Israelis remember that for years the organization would not recognize the Star of David symbol of Israel’s Magen David Adom – claiming that the organization feared “symbol proliferation” and thus preferred that all countries use one of the two previously approved symbols (the Red Cross and the Red Crescent). The impasse was resolved in 2006 when the organization adopted a third emblem – the Red Diamond – which MDA could use internationally, inserting the Star of David inside.
For Veen, however, it’s not about the politics, but the care.
“A conference like this in Israel is important because you have a lot of experts here on medical care in conflict zones and disasters,” said Veen, speaking of the event that took place in Ashdod on April 10 and 11. “We discussed a number of very important topics, such as pain, anesthesia, damage control, amputation, and other medical matters in the austere environment, as well as ethics issues – such as triage – and doing proper damage control in emergency situations.”
That latter issue turns out to be a major challenge for doctors, said Veen. Many times, doctors in Western countries will volunteer to help out in a disaster zone, but without the proper training in austere environment medical procedures, that could lead to doctors doing more harm than good.
“In war and disasters, for example, the biggest problem is often infection,” said Veen. “You have to surgically clean the wounds and try to keep bacteria out in very challenging circumstances.

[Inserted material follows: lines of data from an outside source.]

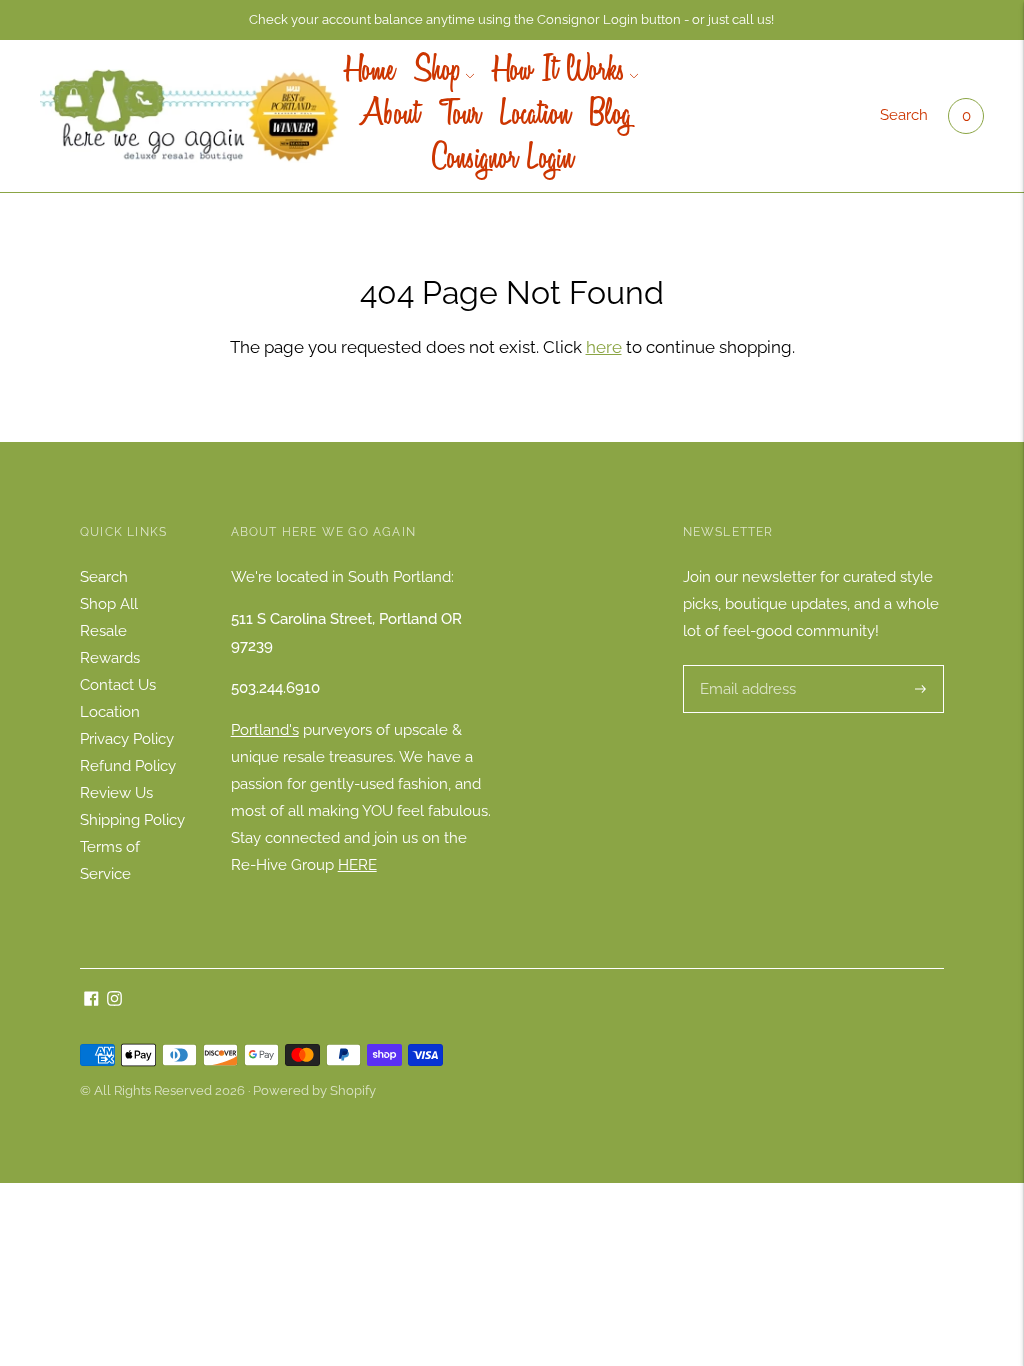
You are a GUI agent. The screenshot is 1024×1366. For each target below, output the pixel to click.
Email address (745, 665)
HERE (357, 865)
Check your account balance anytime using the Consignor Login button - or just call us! (511, 19)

For example, many doctors will see a broken arm and try to treat it, but that may not be the most important thing at that moment.”
Thanks to efforts by Veen and the ICRC, medical schools have begun teaching students how to practice medicine under such circumstances. “Being a hero is great, but it isn’t for everyone – and anyone who hasn’t learned how to deal with such situations shouldn’t try it until they have had an opportunity to do so.”

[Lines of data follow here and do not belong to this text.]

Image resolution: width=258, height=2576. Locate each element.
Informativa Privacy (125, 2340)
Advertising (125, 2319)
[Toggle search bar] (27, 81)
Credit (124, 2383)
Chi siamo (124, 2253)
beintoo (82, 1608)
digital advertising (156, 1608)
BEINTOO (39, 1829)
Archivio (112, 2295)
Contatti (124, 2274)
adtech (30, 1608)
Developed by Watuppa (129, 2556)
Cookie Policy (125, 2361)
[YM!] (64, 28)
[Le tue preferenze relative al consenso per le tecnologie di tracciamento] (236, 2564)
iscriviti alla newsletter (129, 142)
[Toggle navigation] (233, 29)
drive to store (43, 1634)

The 2010 earthquake in Haiti illustrates this. Volunteers showed up without supplies – in a country where there were none – and were lacking the skills needed to treat injuries typical of a mass disaster, such as infection, open injuries, dysentery due to a lack of clean water, and other misery-related problems. Many of those who came to help had to be evacuated themselves because they couldn’t handle the situation – impinging on already scarce resources.
According to one aid group active during that disaster, “volunteers without prior disaster relief experience are generally not selected for relief assignments. Most offers of ‘another body’ to drive trucks, set up tents, and feed children are not accepted.”
The Israeli field hospital in the 2010 earthquake – and in a second major earthquake disaster in 2013 – was one of the most successful. CNN reporter Elizabeth Cohen was “just amazed” at the hospital run by the IDF. “This is like another world compared to the other [makeshift] hospitals.”
According to The New York Times, “Israel sent scores of doctors and other professionals to Haiti. Years of dealing with terrorist attacks, combined with an advanced medical technology sector, have made Israel one of the most nimble countries in disaster relief.”
Veen is not surprised, because “Israelis have the knowledge and experience in this area. Over the past several decades, many more countries have learned how to deal with the issues that Israel was one of the pioneers in dealing with. It’s all about basic surgical and field medical skills, areas that Israeli has had a lot of experience in dealing with.”